[Element and text position data]
>>>>>
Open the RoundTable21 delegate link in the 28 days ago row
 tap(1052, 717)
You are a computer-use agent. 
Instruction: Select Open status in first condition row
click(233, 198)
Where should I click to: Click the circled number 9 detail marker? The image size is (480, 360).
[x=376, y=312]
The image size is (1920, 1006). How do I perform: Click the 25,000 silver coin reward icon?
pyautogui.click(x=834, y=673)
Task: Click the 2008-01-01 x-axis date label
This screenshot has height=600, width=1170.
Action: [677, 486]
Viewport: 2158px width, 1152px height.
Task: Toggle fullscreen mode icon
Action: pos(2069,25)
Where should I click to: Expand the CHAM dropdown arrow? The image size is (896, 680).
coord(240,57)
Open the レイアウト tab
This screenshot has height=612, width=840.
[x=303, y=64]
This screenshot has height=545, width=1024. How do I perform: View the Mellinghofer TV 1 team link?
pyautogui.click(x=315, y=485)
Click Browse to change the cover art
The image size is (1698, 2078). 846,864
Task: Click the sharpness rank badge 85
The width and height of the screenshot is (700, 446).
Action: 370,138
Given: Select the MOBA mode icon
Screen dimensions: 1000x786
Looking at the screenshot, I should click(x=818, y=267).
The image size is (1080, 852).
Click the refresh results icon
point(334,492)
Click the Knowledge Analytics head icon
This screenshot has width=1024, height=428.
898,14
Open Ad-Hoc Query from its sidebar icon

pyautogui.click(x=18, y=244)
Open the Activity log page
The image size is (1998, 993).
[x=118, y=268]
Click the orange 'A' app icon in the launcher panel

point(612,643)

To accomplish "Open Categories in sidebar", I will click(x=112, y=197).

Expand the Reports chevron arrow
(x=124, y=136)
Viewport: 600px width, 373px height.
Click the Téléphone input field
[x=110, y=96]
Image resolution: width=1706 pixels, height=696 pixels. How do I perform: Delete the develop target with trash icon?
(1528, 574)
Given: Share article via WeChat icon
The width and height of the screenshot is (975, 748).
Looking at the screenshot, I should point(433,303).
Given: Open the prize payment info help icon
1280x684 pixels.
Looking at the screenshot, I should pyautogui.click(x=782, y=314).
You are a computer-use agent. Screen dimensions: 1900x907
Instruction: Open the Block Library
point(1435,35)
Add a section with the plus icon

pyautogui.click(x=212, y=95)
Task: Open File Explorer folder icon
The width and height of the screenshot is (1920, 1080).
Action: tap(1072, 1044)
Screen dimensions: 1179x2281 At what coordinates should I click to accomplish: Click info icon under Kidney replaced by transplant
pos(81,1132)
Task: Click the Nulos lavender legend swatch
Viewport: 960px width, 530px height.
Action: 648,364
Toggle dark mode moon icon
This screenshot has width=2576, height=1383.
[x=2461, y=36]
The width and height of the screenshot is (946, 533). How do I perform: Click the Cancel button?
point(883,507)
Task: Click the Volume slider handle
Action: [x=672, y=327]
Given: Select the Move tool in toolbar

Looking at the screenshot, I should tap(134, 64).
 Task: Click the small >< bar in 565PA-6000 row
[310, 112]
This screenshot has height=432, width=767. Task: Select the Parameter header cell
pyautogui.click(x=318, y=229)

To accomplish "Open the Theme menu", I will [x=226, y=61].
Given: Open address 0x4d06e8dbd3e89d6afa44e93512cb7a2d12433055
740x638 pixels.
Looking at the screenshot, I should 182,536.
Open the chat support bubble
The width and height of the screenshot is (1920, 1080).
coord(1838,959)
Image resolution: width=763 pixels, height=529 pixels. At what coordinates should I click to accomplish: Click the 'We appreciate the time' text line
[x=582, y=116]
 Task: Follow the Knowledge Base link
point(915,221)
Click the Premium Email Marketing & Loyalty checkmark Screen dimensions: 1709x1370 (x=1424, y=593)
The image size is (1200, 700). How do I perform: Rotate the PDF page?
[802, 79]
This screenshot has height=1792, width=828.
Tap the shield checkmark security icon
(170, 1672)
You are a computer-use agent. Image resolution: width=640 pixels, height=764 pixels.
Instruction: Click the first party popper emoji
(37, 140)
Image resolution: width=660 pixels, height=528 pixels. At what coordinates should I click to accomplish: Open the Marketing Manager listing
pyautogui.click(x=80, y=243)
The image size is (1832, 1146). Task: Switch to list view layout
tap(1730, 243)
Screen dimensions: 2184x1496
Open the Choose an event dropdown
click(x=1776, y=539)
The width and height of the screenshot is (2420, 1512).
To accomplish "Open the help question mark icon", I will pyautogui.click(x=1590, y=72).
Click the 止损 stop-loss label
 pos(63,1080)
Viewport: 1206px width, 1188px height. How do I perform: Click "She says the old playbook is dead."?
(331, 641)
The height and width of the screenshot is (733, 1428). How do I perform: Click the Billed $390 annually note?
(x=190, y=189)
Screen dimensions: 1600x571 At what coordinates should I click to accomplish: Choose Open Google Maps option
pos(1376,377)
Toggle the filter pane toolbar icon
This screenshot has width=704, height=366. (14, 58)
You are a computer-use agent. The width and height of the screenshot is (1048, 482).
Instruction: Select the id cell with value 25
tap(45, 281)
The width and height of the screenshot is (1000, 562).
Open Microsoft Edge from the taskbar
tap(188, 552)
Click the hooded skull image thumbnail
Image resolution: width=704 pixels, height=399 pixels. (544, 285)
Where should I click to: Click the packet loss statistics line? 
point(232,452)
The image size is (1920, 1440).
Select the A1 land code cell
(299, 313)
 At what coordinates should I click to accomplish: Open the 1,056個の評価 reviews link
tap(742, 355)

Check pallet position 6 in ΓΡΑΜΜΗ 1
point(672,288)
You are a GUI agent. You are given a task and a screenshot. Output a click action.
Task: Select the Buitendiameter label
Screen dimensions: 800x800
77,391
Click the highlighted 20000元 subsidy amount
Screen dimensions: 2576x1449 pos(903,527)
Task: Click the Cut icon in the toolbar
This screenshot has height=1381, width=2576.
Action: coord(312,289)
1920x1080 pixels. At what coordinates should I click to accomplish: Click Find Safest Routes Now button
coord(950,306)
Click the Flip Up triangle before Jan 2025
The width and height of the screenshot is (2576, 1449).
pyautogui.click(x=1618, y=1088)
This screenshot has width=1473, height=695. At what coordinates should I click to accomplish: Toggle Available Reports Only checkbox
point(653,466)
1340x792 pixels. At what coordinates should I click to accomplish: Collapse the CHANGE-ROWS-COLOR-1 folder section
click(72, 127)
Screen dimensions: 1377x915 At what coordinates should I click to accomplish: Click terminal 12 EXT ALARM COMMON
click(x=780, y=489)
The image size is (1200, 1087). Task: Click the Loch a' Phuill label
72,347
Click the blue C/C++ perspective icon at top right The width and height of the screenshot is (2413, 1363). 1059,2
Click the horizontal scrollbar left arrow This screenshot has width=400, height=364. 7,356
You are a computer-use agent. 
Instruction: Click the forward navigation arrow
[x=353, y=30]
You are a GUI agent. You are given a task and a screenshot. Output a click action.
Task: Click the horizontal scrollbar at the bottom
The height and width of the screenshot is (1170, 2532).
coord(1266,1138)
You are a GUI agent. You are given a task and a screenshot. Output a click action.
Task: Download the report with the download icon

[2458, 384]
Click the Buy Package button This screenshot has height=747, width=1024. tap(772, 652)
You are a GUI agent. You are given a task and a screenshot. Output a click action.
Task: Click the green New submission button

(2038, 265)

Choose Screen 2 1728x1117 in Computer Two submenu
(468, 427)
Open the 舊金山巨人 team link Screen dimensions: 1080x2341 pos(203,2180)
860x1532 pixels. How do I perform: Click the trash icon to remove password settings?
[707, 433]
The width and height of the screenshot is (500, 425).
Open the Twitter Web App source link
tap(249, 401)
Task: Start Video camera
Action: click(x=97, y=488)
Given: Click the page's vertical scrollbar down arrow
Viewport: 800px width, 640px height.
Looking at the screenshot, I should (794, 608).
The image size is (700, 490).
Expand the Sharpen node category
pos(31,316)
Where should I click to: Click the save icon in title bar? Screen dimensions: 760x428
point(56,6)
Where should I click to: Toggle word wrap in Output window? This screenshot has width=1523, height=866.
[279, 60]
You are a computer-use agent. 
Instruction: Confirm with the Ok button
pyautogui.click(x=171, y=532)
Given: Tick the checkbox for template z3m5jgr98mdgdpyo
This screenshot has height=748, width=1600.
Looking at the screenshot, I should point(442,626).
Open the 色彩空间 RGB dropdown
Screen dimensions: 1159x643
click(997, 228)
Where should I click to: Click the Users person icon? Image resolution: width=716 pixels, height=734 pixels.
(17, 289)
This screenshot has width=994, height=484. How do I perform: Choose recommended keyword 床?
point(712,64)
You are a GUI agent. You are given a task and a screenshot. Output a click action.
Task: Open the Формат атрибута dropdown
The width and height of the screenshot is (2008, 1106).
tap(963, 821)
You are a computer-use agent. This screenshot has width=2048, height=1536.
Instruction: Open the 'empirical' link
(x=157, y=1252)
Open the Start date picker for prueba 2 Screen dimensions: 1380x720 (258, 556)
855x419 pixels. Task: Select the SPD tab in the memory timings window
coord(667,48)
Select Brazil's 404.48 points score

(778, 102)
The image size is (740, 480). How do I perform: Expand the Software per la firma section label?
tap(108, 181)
<<<<<
■ TASK DESCRIPTION: Rewrite every line from the one containing "Click the Buy" down to the one containing "(2038, 265)", requests included, and scale each coordinate in the answers by 0.55, rounding to whole numbers with halves rounded up.

■ COMPLETE OUTPUT:
Click the Buy Package button This screenshot has height=747, width=1024. tap(425, 359)
You are a GUI agent. You are given a task and a screenshot. Output a click action.
Task: Click the green New submission button

(1121, 146)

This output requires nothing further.